After studying literature and physics in college, John spent a year in England as a Watson Fellow, studying the work of American expatriate writers. He returned to the United States to pursue a PhD in literature at Rutgers University, culminating in a dissertation on the intersections of literature and science. He also spent a year at Boston University as the Starbuck Fellow in Poetry and a year in Jordan tutoring the children of King Hussein and Queen Noor before returning once again to the United States to teach science, math, history, and literature. He has now been working as an educational consultant in the Boston area for over 25 years.

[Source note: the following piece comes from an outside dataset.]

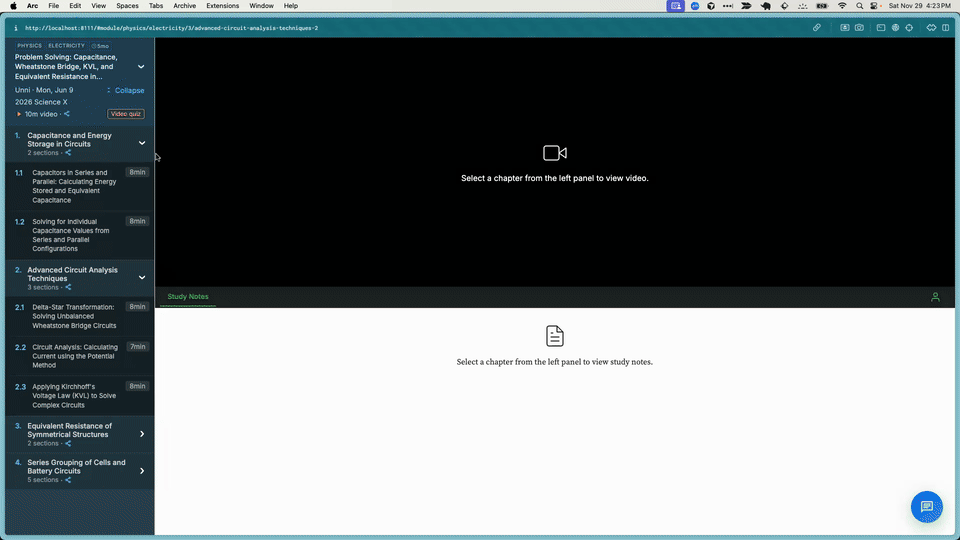
Task: Click the copy link icon in the toolbar
Action: 817,28
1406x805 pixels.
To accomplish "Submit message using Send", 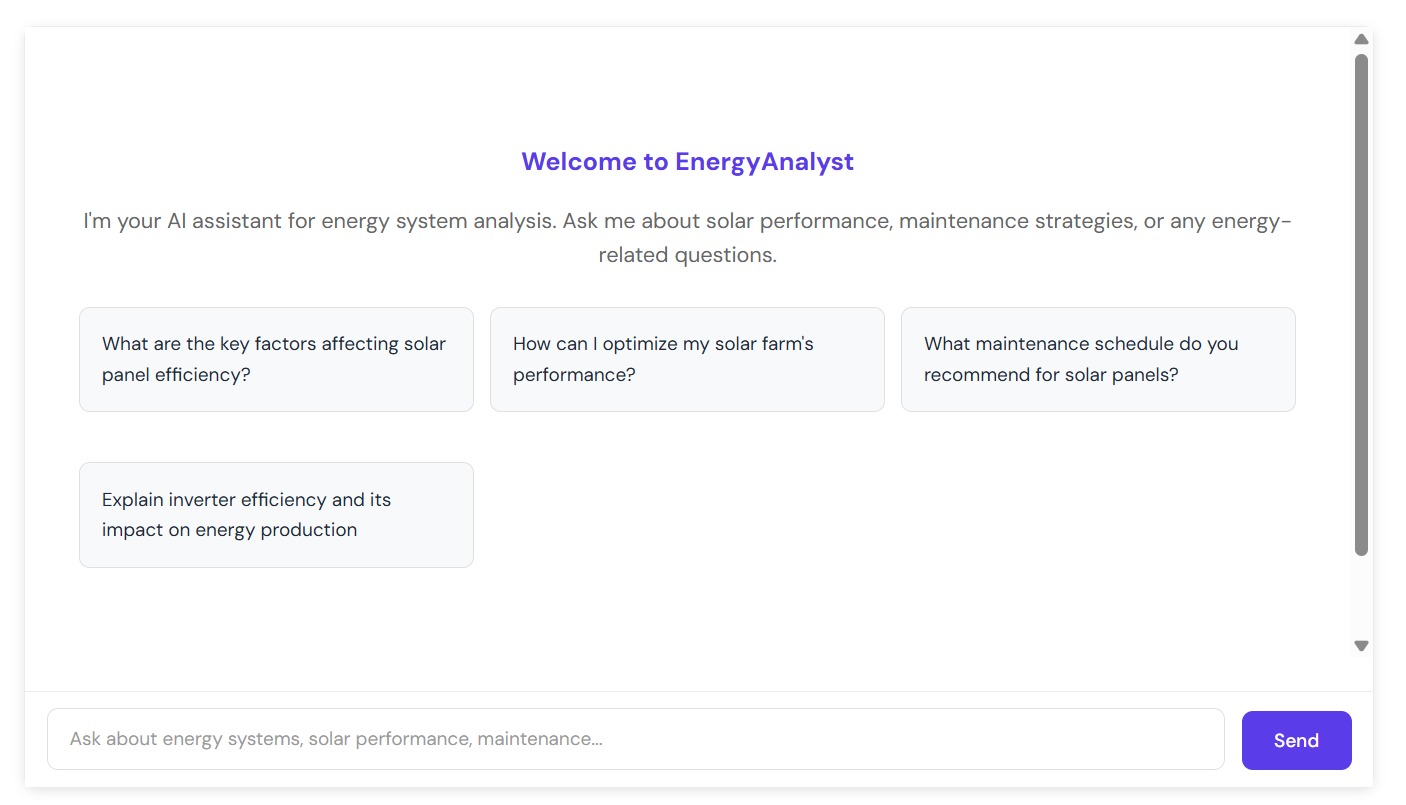I will point(1296,740).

During this time, John has also written and published poetry as well as scholarly studies of literature and science. He has written essays and reviews for Social Text, Isis, Poetry International, as well as anthologies devoted to Nuclear Studies. He is also the author of a critical biography of Robert Lowell published as part of Scribner’s American Writers series.

John’s poetry has appeared in Poetry, Raritan, Slate, The Paris Review, Poetry Daily, The Hudson Review, and The New Republic, among numerous other journals and anthologies. The Invisible World, a book of poems set in Jordan, won the Walt Whitman Award from the Academy of American Poets. John has also won a New Millennium Award and two fellowships from the Massachusetts Cultural Council. His most recent project, Critical Assembly, a collection of poems in the voices of the men and women involved in the Manhattan Project, is forthcoming in 2017. A selection of poems from this manuscript was produced as a one act play by Derek Walcott at the Boston Playwrights’ Theatre. Poet and critic X.J. Kennedy has called Critical Assembly, "A unified series of poems that may well stand among the greatest works of poetry in this twenty-first century."